### DATA ROWS
Start

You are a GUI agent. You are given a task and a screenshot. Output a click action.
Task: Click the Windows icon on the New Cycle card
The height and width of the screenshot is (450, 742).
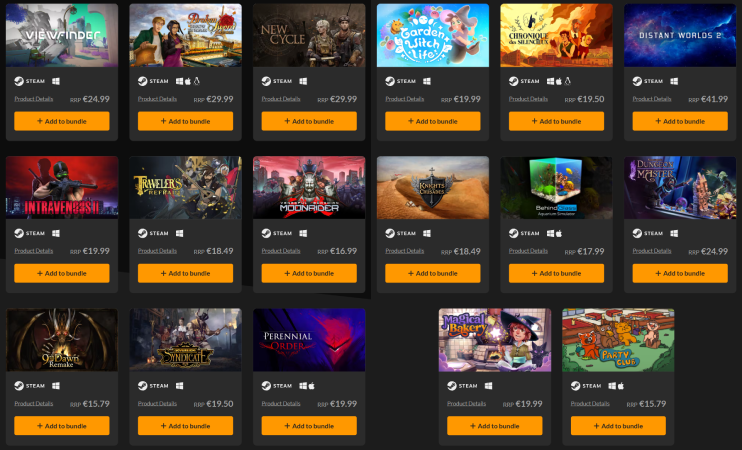[x=303, y=81]
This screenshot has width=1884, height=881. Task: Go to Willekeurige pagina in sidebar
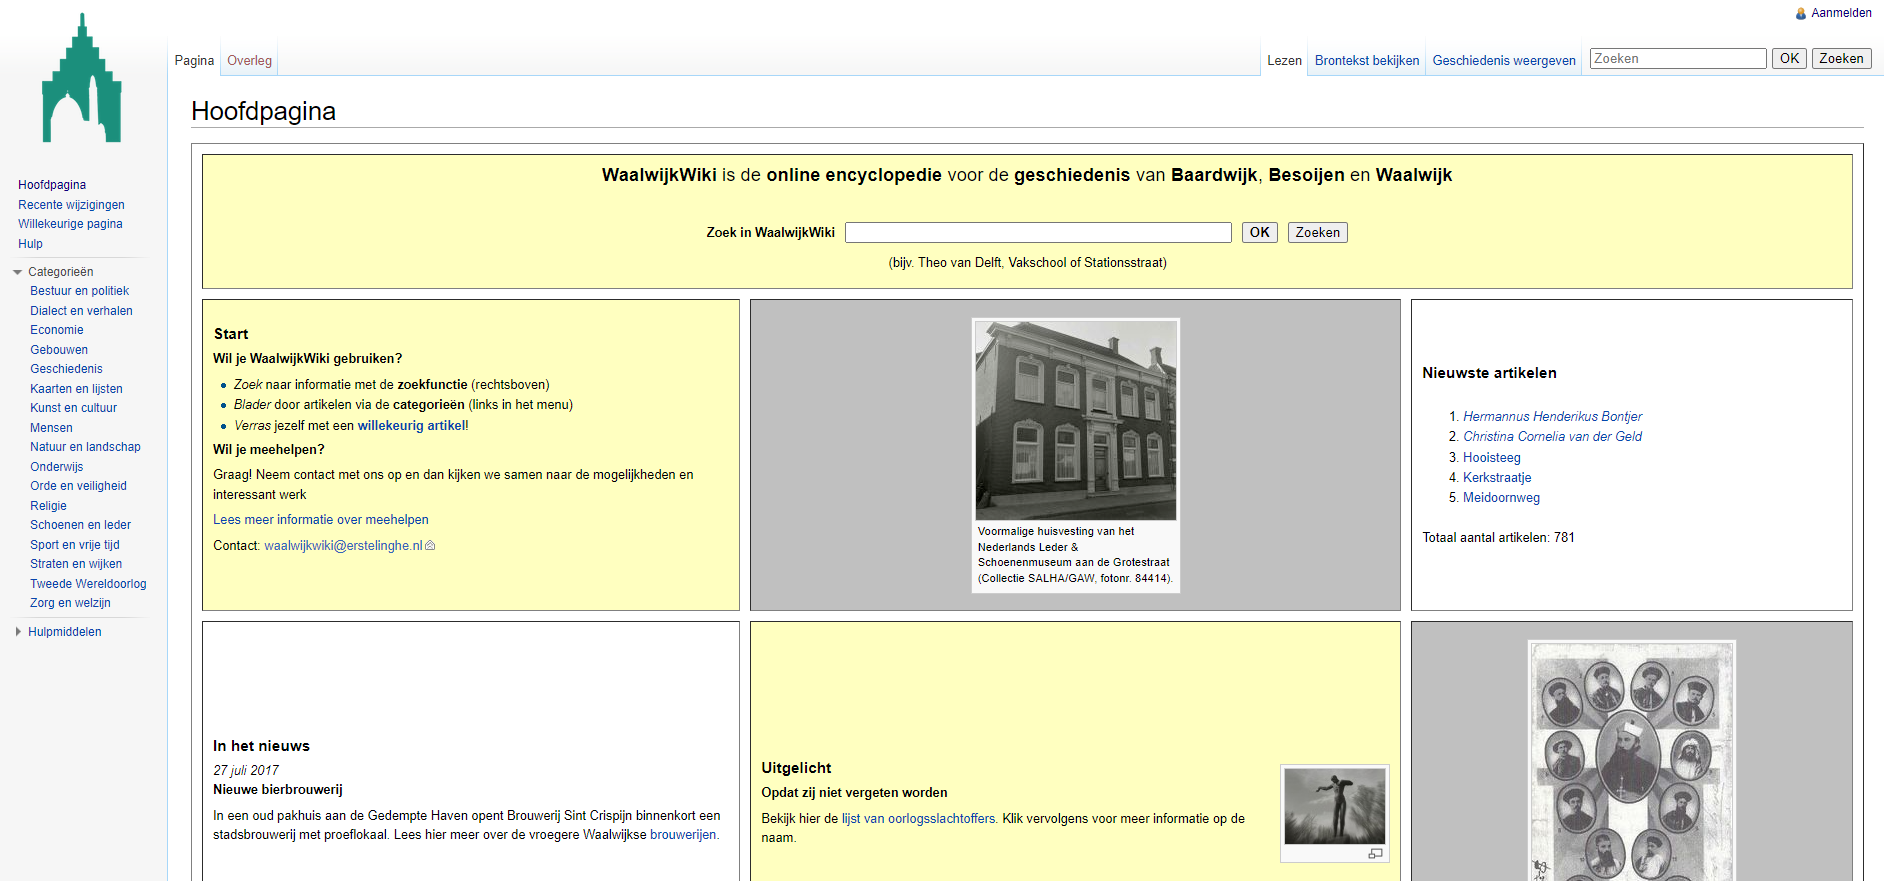click(70, 224)
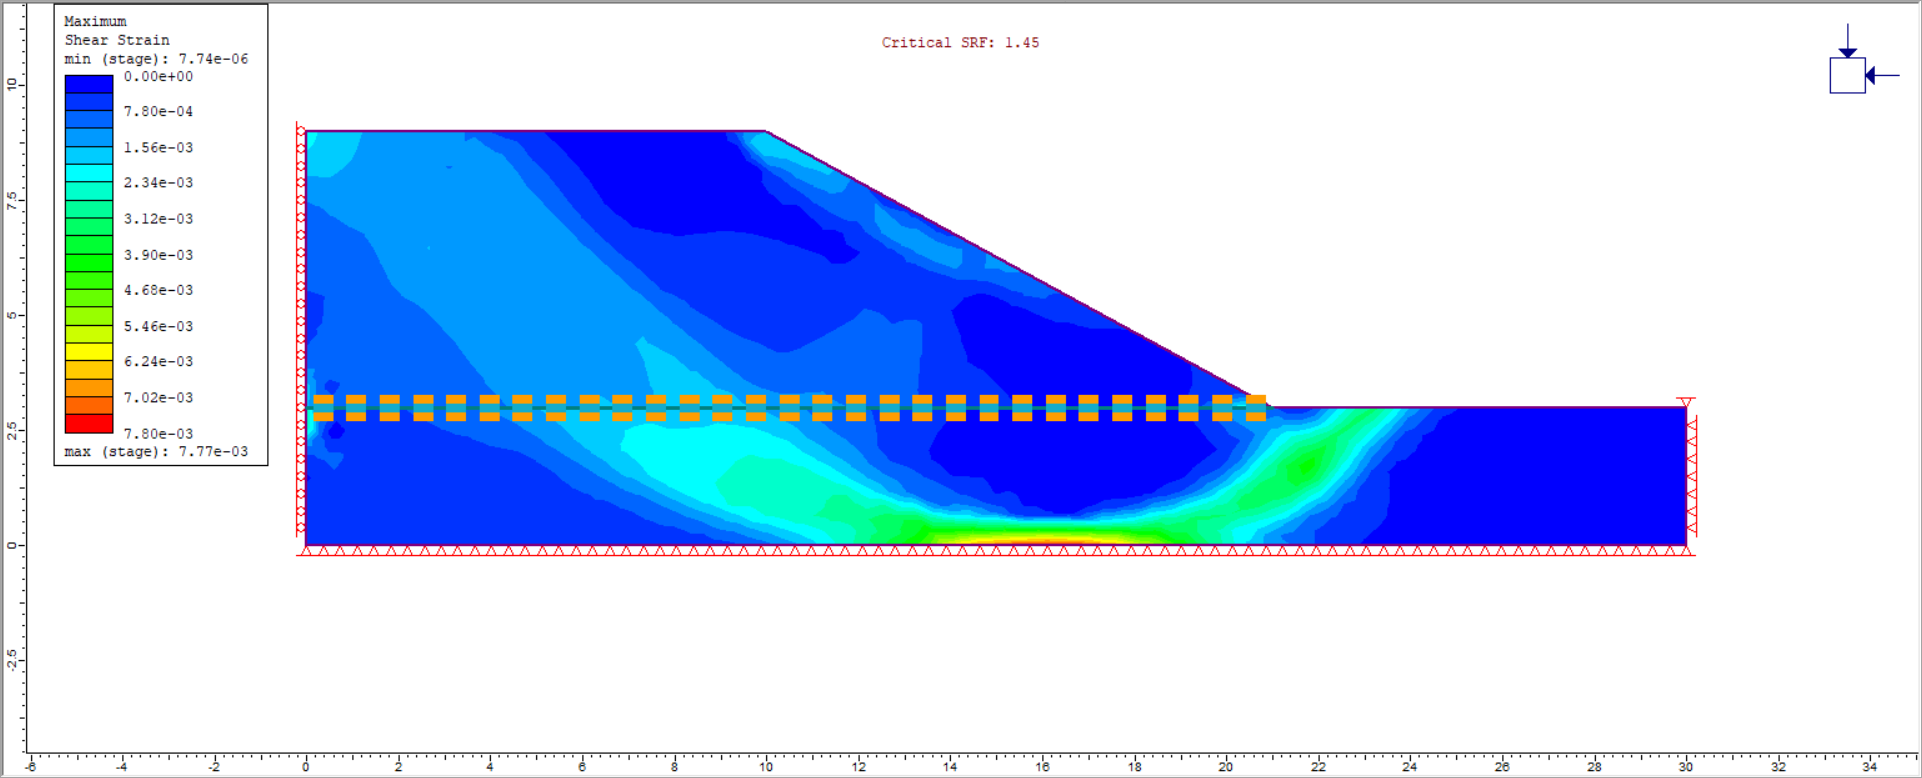Click the Maximum Shear Strain legend title
Image resolution: width=1922 pixels, height=778 pixels.
pos(116,31)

End

### CHALLENGE
Reproduce every row above word for word, leaving out the pictures.

### RESULT FOR THIS TASK
You are a GUI agent. You are given a task and a screenshot. Output a click action.
Task: Click the Windows icon on the New Cycle card
The height and width of the screenshot is (450, 742).
[x=303, y=81]
This screenshot has width=1884, height=881. Task: Go to Willekeurige pagina in sidebar
click(70, 224)
Click the Maximum Shear Strain legend title
Image resolution: width=1922 pixels, height=778 pixels.
pos(116,31)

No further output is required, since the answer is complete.